Taunggyi Township DAO Executive Officer U Aye Ko said following the recent launch of the budget that this first DAO budget report would definitely help to build trust between the DAO officers and public that could generate more revenue for city development projects.
The DAO’s first published budget was supported by the San Francisco-based The Asia Foundation, a non-profit international development organization.
“People will not be afraid or reluctant to pay taxes if they realized where public finances are used for. And this can be one of the initiatives for other state and regions to adapt such kind of budget transparency,” U Aye Ko, also the Acting Director of Shan State Development Affairs, said.

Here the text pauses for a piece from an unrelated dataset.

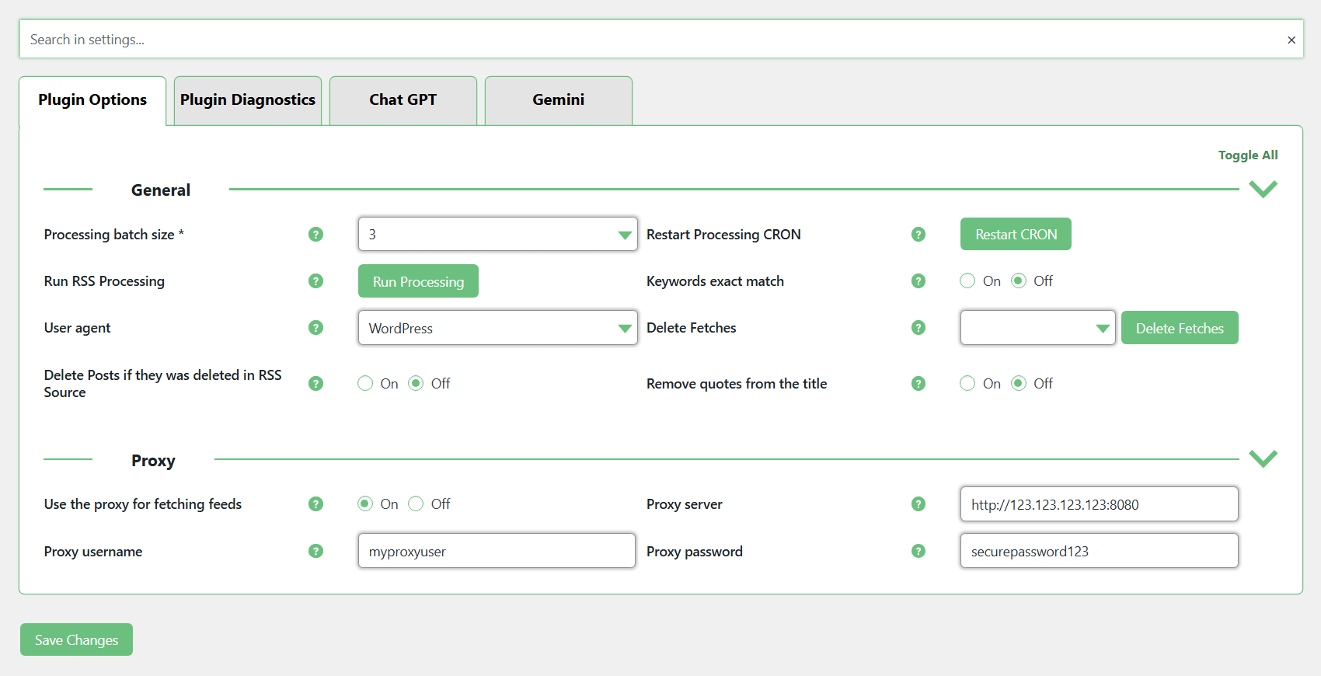Image resolution: width=1321 pixels, height=676 pixels.
Task: Click help icon beside Proxy server
Action: pyautogui.click(x=918, y=504)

Taunggyi’s DAO citizen’s budget’s publication builds on the momentum surrounding increased budget transparency and accountability among government that began in 2017 when states and regions across Myanmar first started developing sub-national citizen’s budgets.
The Asia Foundation’s country representative for Myanmar Matthew Arnold said in a press release that the publication was critical at the municipal level where government decisions have the most impact.
“Citizen’s budgets are a vital form of communication between governments and their people, contributing to more informed publics, higher trust between governments and the people they represent and, ultimately, a stronger democracy,” he added.
Research conducted by The Asia Foundation, including the City Life Survey, shows a strong demand from Myanmar urban residents for information on their DAO’s budgets.
Publishing such a document shows the willingness of Taunggyi municipal authorities to improve their communication with residents, increase transparency, and more responsibly manage public finances.
The document enables citizens to be more informed about how municipal systems work and they can more readily gauge the link between how low property tax rates and low revenues affect the DAO’s ability to spend on services such as solid waste management and city infrastructure development.
The Asia Foundation has been providing technical assistance to DAOs in 12 townships to improve their waste management, tax administration and communication with citizens through technology and capacity building.
The budget was created with the support of the UK’s Department for International Development, Australia’s Department of Foreign Affairs and Trade, and the Swiss Agency for Development and Cooperation.